**DATA**
+ + + + + + +

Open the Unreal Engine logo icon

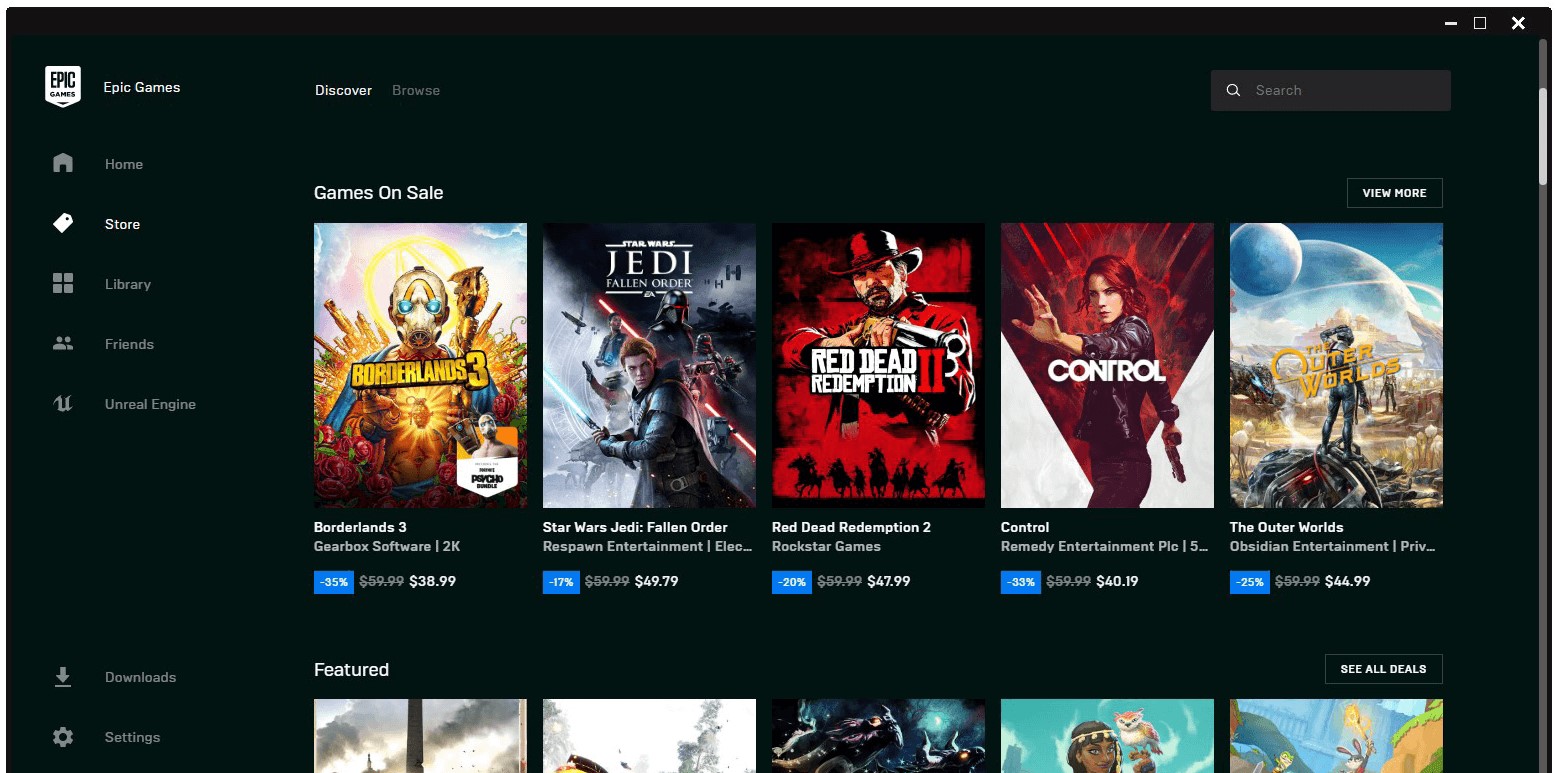coord(63,403)
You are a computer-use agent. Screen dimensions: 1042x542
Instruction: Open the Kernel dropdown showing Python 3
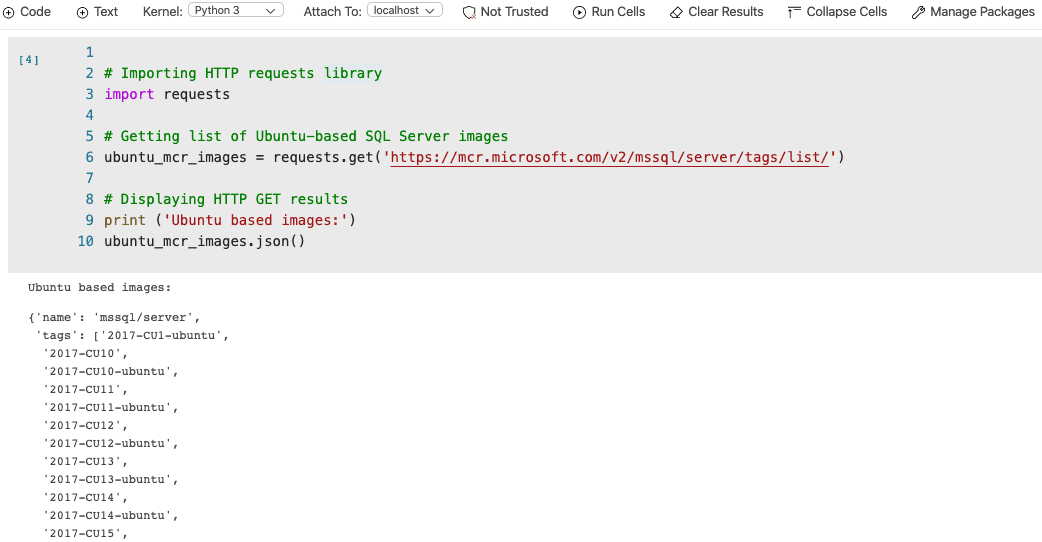click(235, 11)
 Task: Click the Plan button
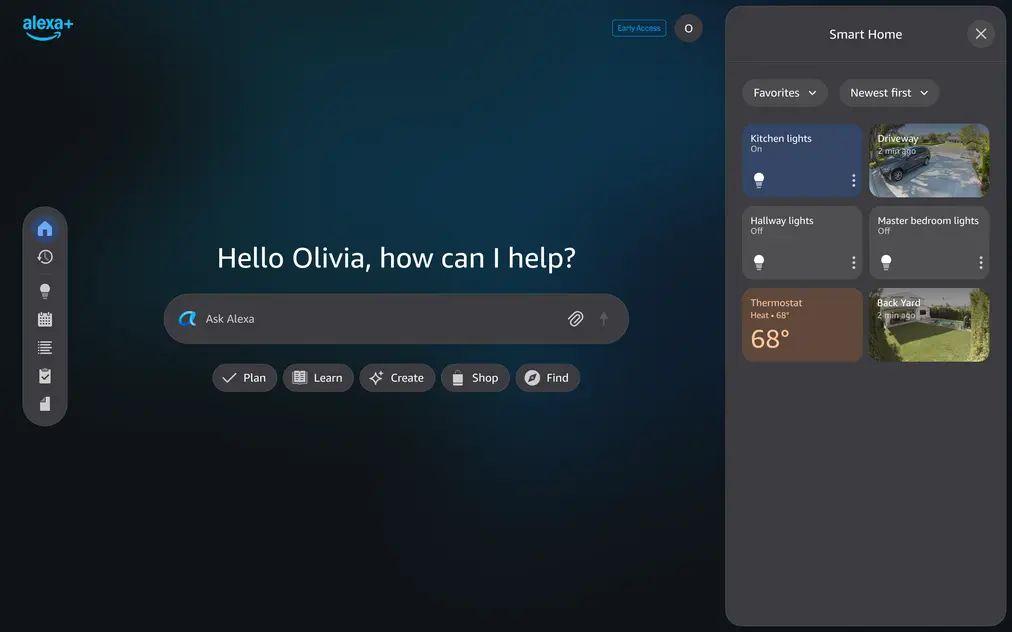244,377
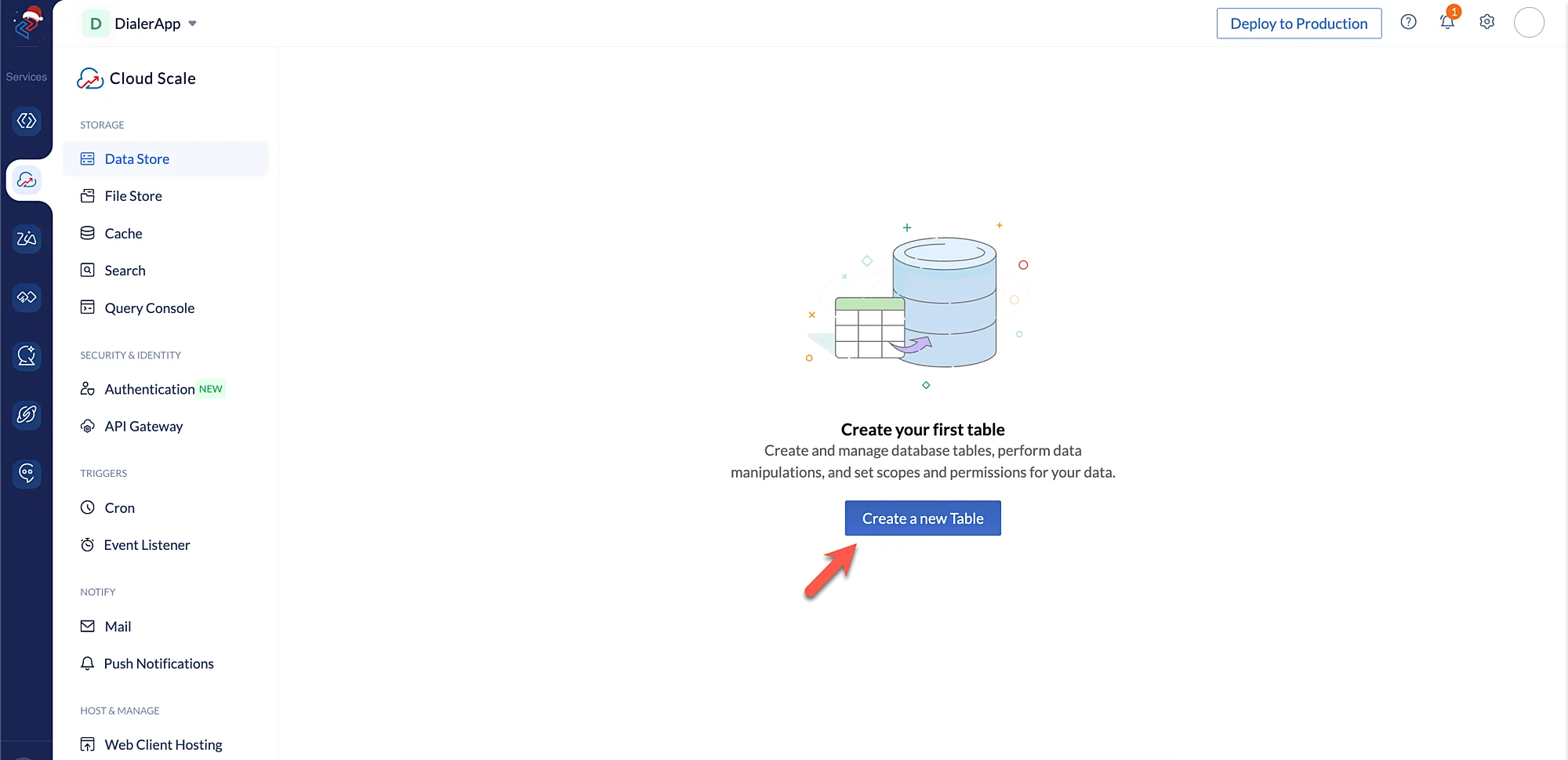Open Web Client Hosting
The image size is (1568, 760).
[x=163, y=744]
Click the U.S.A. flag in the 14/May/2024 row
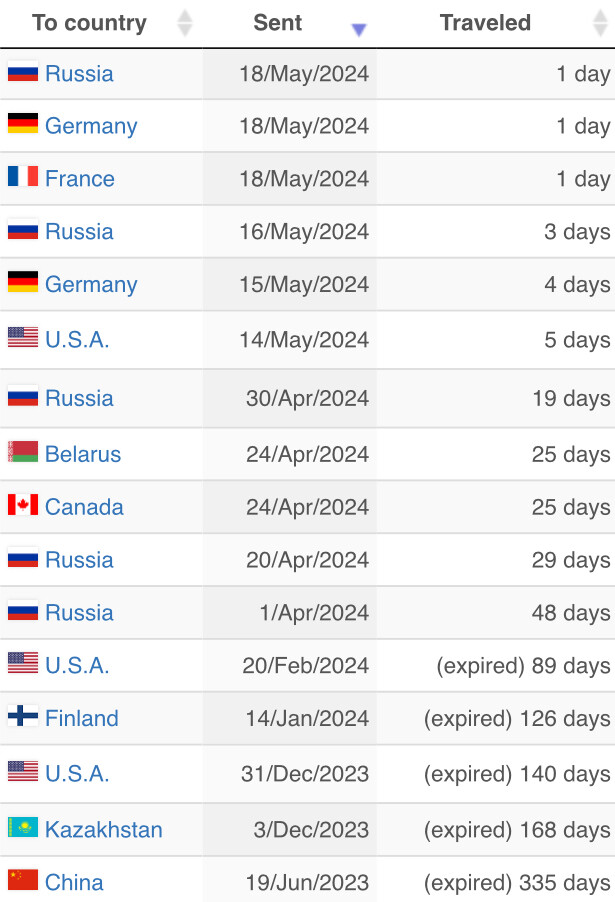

+ + + + + + +

**WORK TO BE COMPLETED**
What is wanted is the listing, written out exactly, with each picture removed.

**WRITTEN RESPONSE**
Open the Unreal Engine logo icon

coord(63,403)
You are a computer-use agent. Screen dimensions: 1042x542
Instruction: Open the Kernel dropdown showing Python 3
click(235, 11)
 Task: Click the Plan button
244,377
Open Web Client Hosting
The image size is (1568, 760).
[x=163, y=744]
Click the U.S.A. flag in the 14/May/2024 row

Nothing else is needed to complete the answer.